Namun untuk mewujudan kedua hal ini bukanlah perkara yang sedehana karena diperlukan kesadaran dari semua pihak dan adanya lingkungan yang mendukung. Semua ini tidak akan terwujud kecuali dengan adanya perubahan cara pandang dalam diri masyarakat, yaitu dengan mengubah cara pandang yang materialistis dengan cara pandang lain.
(3)
BAB III PENUTUP 3.1. Kesimpulan
Demikianlah argumentasi yang dapat kami sajikan, berkenaan dengan masalah yang dihadapi peserta didik. Pada intinya, pendidikan dan sekolah seharusnya menjadi tempat yang mampu mencetak generasi unggulan yang memiliki kualitas mental orang-orang besar. Sudah selayaknya hal ini menjadi bahan pemikiran kita bersama. Apabila semua komponen pendidikan baik di sekolah ataupun di masyarakat menyadari akan hal ini, maka generasi unggulan yang sesungguhnya akan lahir.
3.2. Rekomendasi
3.2.1. Rekomendasi untuk pemerintah
Pemerintah sebagai pemegang kebijakan harus mampu menciptakan kebijakan yang bermutu. Dalam arti, menciptakan suasana yang ideal bagi siswa degan menyeleksi pemikiran-pemikiran yang masuk kedalam sistem pendidikan serta mengkondisikan cara pandang hidup masyarakat dalam menilai. Di sinilah petingnya pengawasan secara ketat terhadap perkembangan teknologi informasi.
3.2.2. Rekomendasi untuk guru
Sekolah harus menjadi tempat yng memberikan berbagai pemahaman tentang kehidupan. Peran guru adalah mendidik dan membimbing, namun juga menunjukan jalan bagi para peserta didik. Seorang guru tidak boleh menilai baik-buruk sesuatu atau seseorang berdasarkan materi, karena hal iu akan tertanam
(4)
dalam diri peserta didik untuk mengadopsi pemikiran yang sama. Guru harus mampu menjadi pemimpin yang dapat menunjuki jalan bagi setiap siswanya, tidak sebatas mengugurkan kewajiban dan melakukan transfer pengetahuan saja. Hendaknya para guru mendidik dengan hati, menumbuhkan mental pemenang dalam diri peserta didiknya sebagaimana Aaq Syamsuddin yang menjadi pembimbing Muhammad Al fattih, hingga ia mampu menekuk lutut kaisar romawi di istananya. Semua itu tidak akan terwujud tanpa adanya motivasi dan kesungguhan dari seorang guru yang membimbingnya setiap waktu.

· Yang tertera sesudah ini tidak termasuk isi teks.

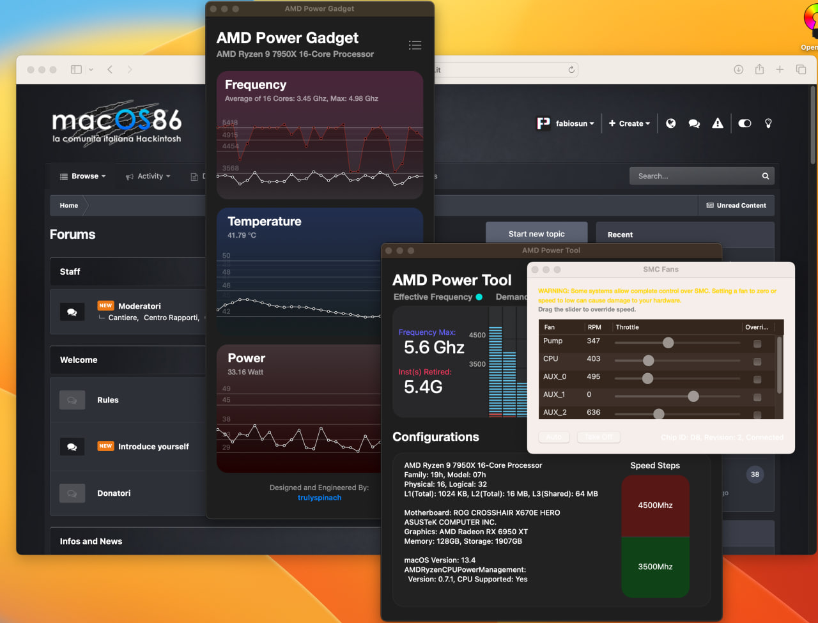Click the chat icon beside the Moderatori forum
This screenshot has width=818, height=623.
[x=72, y=312]
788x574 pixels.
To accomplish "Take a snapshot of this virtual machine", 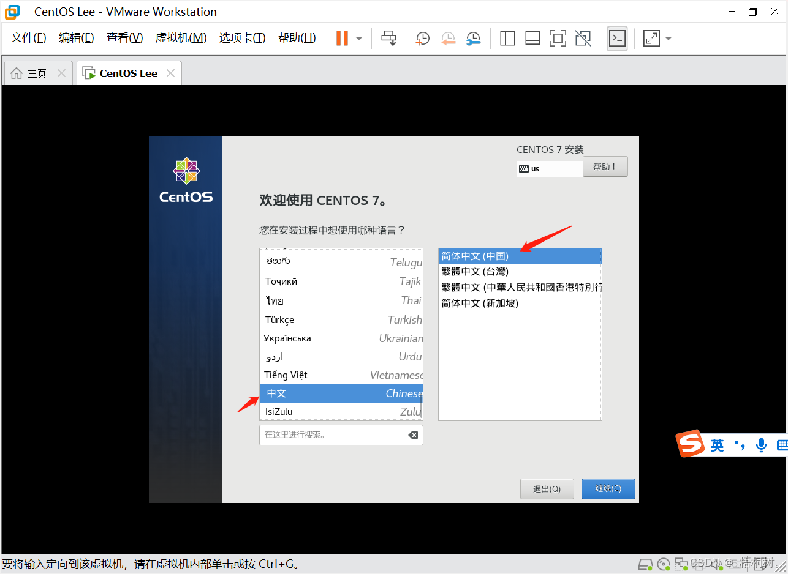I will [422, 38].
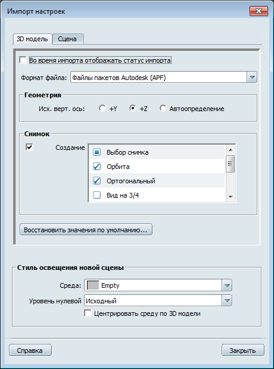The image size is (274, 369).
Task: Click the gray Empty environment swatch
Action: (93, 285)
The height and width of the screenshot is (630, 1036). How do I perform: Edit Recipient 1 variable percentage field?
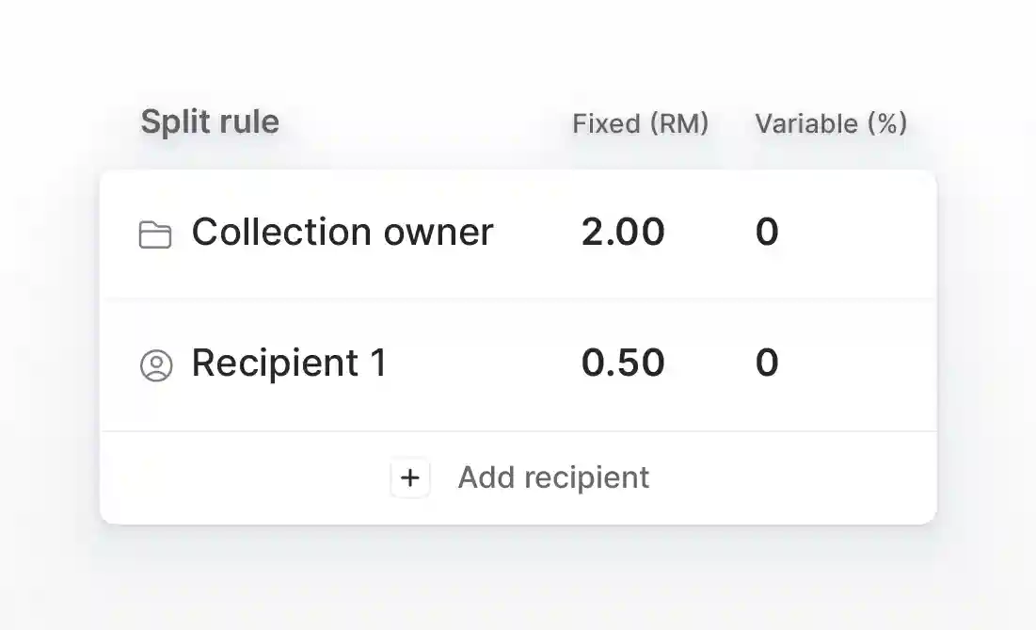[767, 363]
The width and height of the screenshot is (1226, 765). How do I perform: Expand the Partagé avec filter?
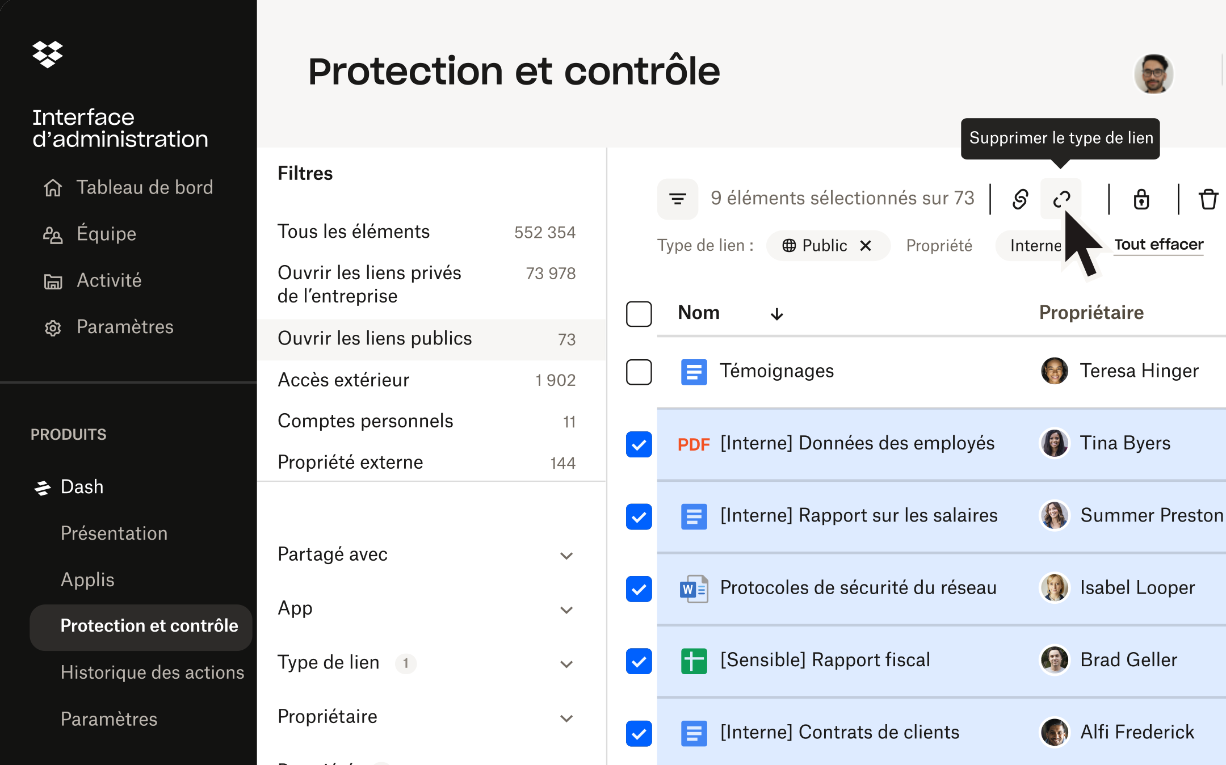426,554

Namun peranan kita tidak perlu sampai seperti itu, cukup dengan menunjukan jalan hidup dan menumbuhkan mental para siswa, hal itu sudah lebih dari cukup.
(5)
DAFTAR PUSTAKA
http://www.antikorupsi.org/id/content/kontroversi-ujian-nasional http://rachmabuana.blogspot.com/2013/06/tugas-kesehatan-mental-3.html
http://aditindi.blogspot.com/2011/04/stress.html
(6)
LAMPIRAN
Mengapa saya layak mendapat nilai terbaik?
Saya merasa layak mendapatkan nilai tebaik dalam mata kuliah ini karena satu hal, yaitu bahwa tugas akhir yang diberikan telah saya kerjakan dengan sebaik mungkin sera dengan argumentsi yang sejelas mungkin dan saya telah mencurahkan segenap pemikiran saya untuk memberikan sumbangsih pemikiran bagi perkembangan pendidikan. Jika berbicara tentang karya tulis maka, saya selalu memiliki kepercayaan diri yang tinggi. Karena bagi saya tulisan adalah media untuk mencurahkan semua pemikiran dan pemahaman yang saya miliki. Itulah satu-satunya kebanggaan bagi saya saat ini berkaitan dengan kelayakan saya mendapatkan nilai terbaik.